2.5.1. Datasets

The load_datasets segment of the Machine Learning module is a set of datasets that are persistence diagrams computed from actual datasets used in machine learning applications. Three datasets are available to load, and an accompanying notebook with a machine learning pipeline is available for each.

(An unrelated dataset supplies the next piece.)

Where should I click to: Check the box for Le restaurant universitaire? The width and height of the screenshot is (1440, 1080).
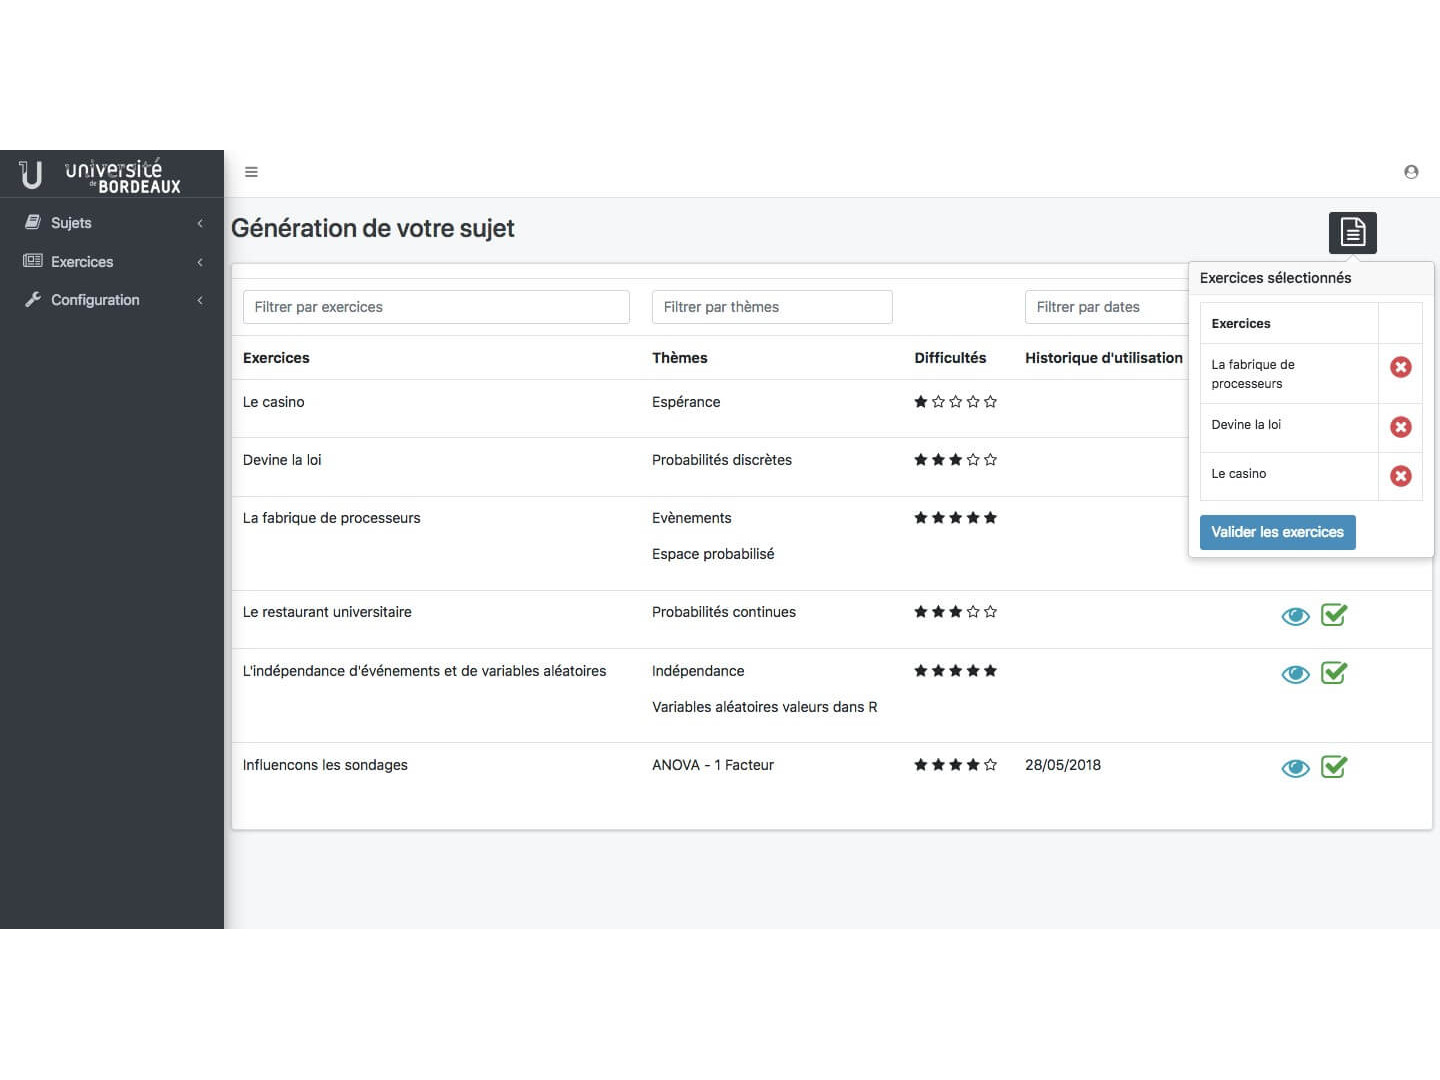[x=1334, y=615]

An additional dataset is available for download.

An overview of these datasets is available in “A Comparative Study of Machine Learning Methods for Persistence Diagrams” as well as details on the type of persistence used to compute persistence diagrams from each dataset.

teaspoon.ML.load_datasets.mnist()[source]

Load the persistence diagrams from the training portion of the MNIST dataset from http://yann.lecun.com/exdb/mnist/

Columns available: zero_dim_rtl: 0-dimensional persistence diagrams computed using right to left euler transform zero_dim_ltr: 0-dimensional persistence diagrams computed using left to right euler transform zero_dim_btt: 0-dimensional persistence diagrams computed using bottom to top euler transform zero_dim_ttb: 0-dimensional persistence diagrams computed using top to bottom euler transform one_dim_rtl: 1-dimensional persistence diagrams computed using right to left euler transform one_dim_ltr: 1-dimensional persistence diagrams computed using left to right euler transform one_dim_btt: 1-dimensional persistence diagrams computed using bottom to top euler transform one_dim_ttb: 1-dimensional persistence diagrams computed using top to bottom euler transform

teaspoon.ML.load_datasets.mpeg7()[source]

Load the persistence diagrams from the MPEG7 dataset

teaspoon.ML.load_datasets.shrec14()[source]

Load the persistence diagrams from the shrec14 dataset